Stored data entries:

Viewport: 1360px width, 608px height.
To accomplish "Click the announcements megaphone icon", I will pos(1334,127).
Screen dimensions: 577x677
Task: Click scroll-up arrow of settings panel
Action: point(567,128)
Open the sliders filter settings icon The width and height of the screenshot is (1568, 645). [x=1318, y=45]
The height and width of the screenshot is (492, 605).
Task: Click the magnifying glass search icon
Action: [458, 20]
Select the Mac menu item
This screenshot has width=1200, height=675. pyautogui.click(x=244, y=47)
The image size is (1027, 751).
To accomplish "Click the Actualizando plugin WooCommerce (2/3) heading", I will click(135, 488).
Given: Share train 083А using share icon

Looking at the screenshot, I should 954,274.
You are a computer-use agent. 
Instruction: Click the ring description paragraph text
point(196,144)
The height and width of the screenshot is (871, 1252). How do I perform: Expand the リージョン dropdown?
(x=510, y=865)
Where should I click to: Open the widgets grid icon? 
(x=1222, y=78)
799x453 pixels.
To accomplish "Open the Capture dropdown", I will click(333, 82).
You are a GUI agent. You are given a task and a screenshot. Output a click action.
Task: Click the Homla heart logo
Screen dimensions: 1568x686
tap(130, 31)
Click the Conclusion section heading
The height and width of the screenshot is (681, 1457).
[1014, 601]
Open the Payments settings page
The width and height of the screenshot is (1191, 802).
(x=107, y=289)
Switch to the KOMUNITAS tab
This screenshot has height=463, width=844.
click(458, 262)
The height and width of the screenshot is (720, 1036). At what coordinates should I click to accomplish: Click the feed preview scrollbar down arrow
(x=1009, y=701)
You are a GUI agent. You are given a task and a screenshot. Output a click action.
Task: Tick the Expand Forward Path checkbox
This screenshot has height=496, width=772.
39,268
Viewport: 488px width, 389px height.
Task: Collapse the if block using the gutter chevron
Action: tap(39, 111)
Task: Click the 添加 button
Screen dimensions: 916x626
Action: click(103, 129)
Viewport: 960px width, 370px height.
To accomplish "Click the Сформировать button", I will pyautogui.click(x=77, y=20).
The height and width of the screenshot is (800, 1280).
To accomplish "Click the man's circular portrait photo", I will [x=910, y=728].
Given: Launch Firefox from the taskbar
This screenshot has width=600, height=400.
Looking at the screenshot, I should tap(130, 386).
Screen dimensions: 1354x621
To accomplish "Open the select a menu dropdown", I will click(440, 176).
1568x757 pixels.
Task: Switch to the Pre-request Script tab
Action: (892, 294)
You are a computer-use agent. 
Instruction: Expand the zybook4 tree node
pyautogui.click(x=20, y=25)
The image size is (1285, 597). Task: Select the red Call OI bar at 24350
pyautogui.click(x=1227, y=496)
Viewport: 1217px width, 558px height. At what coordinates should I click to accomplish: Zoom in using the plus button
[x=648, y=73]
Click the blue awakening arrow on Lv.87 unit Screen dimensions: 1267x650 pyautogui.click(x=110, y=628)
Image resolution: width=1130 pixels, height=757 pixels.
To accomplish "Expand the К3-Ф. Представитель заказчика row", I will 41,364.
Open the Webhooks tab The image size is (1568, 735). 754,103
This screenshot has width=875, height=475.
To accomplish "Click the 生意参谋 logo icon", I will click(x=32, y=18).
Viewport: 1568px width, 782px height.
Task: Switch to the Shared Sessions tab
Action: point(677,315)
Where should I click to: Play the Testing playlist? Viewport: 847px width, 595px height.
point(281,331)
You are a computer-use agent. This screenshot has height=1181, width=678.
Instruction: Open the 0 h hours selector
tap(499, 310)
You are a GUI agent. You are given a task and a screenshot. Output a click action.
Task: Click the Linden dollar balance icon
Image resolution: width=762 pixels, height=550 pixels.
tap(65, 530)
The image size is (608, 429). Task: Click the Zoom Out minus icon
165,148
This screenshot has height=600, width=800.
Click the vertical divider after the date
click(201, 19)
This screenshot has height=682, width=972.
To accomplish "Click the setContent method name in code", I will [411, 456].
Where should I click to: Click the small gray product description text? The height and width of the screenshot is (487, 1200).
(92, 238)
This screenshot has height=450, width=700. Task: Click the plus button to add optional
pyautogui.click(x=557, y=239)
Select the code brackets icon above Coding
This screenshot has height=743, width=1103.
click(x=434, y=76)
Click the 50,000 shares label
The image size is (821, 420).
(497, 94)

* _WHAT YOU ARE ASKED TO DO_
Copy out each line above, character for character.

* _OUTPUT BELOW_
Viewport: 1360px width, 608px height.
To accomplish "Click the announcements megaphone icon", I will pos(1334,127).
Screen dimensions: 577x677
Task: Click scroll-up arrow of settings panel
Action: point(567,128)
Open the sliders filter settings icon The width and height of the screenshot is (1568, 645). [x=1318, y=45]
The height and width of the screenshot is (492, 605).
Task: Click the magnifying glass search icon
Action: [458, 20]
Select the Mac menu item
This screenshot has width=1200, height=675. pyautogui.click(x=244, y=47)
The image size is (1027, 751).
To accomplish "Click the Actualizando plugin WooCommerce (2/3) heading", I will click(135, 488).
Given: Share train 083А using share icon

Looking at the screenshot, I should 954,274.
You are a computer-use agent. 
Instruction: Click the ring description paragraph text
point(196,144)
The height and width of the screenshot is (871, 1252). How do I perform: Expand the リージョン dropdown?
(x=510, y=865)
Where should I click to: Open the widgets grid icon? 
(x=1222, y=78)
799x453 pixels.
To accomplish "Open the Capture dropdown", I will click(333, 82).
You are a GUI agent. You are given a task and a screenshot. Output a click action.
Task: Click the Homla heart logo
Screen dimensions: 1568x686
tap(130, 31)
Click the Conclusion section heading
The height and width of the screenshot is (681, 1457).
[1014, 601]
Open the Payments settings page
The width and height of the screenshot is (1191, 802).
(x=107, y=289)
Switch to the KOMUNITAS tab
This screenshot has height=463, width=844.
click(458, 262)
The height and width of the screenshot is (720, 1036). At what coordinates should I click to accomplish: Click the feed preview scrollbar down arrow
(x=1009, y=701)
You are a GUI agent. You are given a task and a screenshot. Output a click action.
Task: Tick the Expand Forward Path checkbox
This screenshot has height=496, width=772.
39,268
Viewport: 488px width, 389px height.
Task: Collapse the if block using the gutter chevron
Action: tap(39, 111)
Task: Click the 添加 button
Screen dimensions: 916x626
Action: click(103, 129)
Viewport: 960px width, 370px height.
To accomplish "Click the Сформировать button", I will pyautogui.click(x=77, y=20).
The height and width of the screenshot is (800, 1280).
To accomplish "Click the man's circular portrait photo", I will [x=910, y=728].
Given: Launch Firefox from the taskbar
This screenshot has width=600, height=400.
Looking at the screenshot, I should tap(130, 386).
Screen dimensions: 1354x621
To accomplish "Open the select a menu dropdown", I will click(440, 176).
1568x757 pixels.
Task: Switch to the Pre-request Script tab
Action: (892, 294)
You are a computer-use agent. 
Instruction: Expand the zybook4 tree node
pyautogui.click(x=20, y=25)
The image size is (1285, 597). Task: Select the red Call OI bar at 24350
pyautogui.click(x=1227, y=496)
Viewport: 1217px width, 558px height. At what coordinates should I click to accomplish: Zoom in using the plus button
[x=648, y=73]
Click the blue awakening arrow on Lv.87 unit Screen dimensions: 1267x650 pyautogui.click(x=110, y=628)
Image resolution: width=1130 pixels, height=757 pixels.
To accomplish "Expand the К3-Ф. Представитель заказчика row", I will 41,364.
Open the Webhooks tab The image size is (1568, 735). 754,103
This screenshot has width=875, height=475.
To accomplish "Click the 生意参谋 logo icon", I will click(x=32, y=18).
Viewport: 1568px width, 782px height.
Task: Switch to the Shared Sessions tab
Action: point(677,315)
Where should I click to: Play the Testing playlist? Viewport: 847px width, 595px height.
point(281,331)
You are a computer-use agent. This screenshot has height=1181, width=678.
Instruction: Open the 0 h hours selector
tap(499, 310)
You are a GUI agent. You are given a task and a screenshot. Output a click action.
Task: Click the Linden dollar balance icon
Image resolution: width=762 pixels, height=550 pixels.
tap(65, 530)
The image size is (608, 429). Task: Click the Zoom Out minus icon
165,148
This screenshot has height=600, width=800.
Click the vertical divider after the date
click(201, 19)
This screenshot has height=682, width=972.
To accomplish "Click the setContent method name in code", I will [411, 456].
Where should I click to: Click the small gray product description text? The height and width of the screenshot is (487, 1200).
(92, 238)
This screenshot has height=450, width=700. Task: Click the plus button to add optional
pyautogui.click(x=557, y=239)
Select the code brackets icon above Coding
This screenshot has height=743, width=1103.
click(x=434, y=76)
Click the 50,000 shares label
The image size is (821, 420).
(497, 94)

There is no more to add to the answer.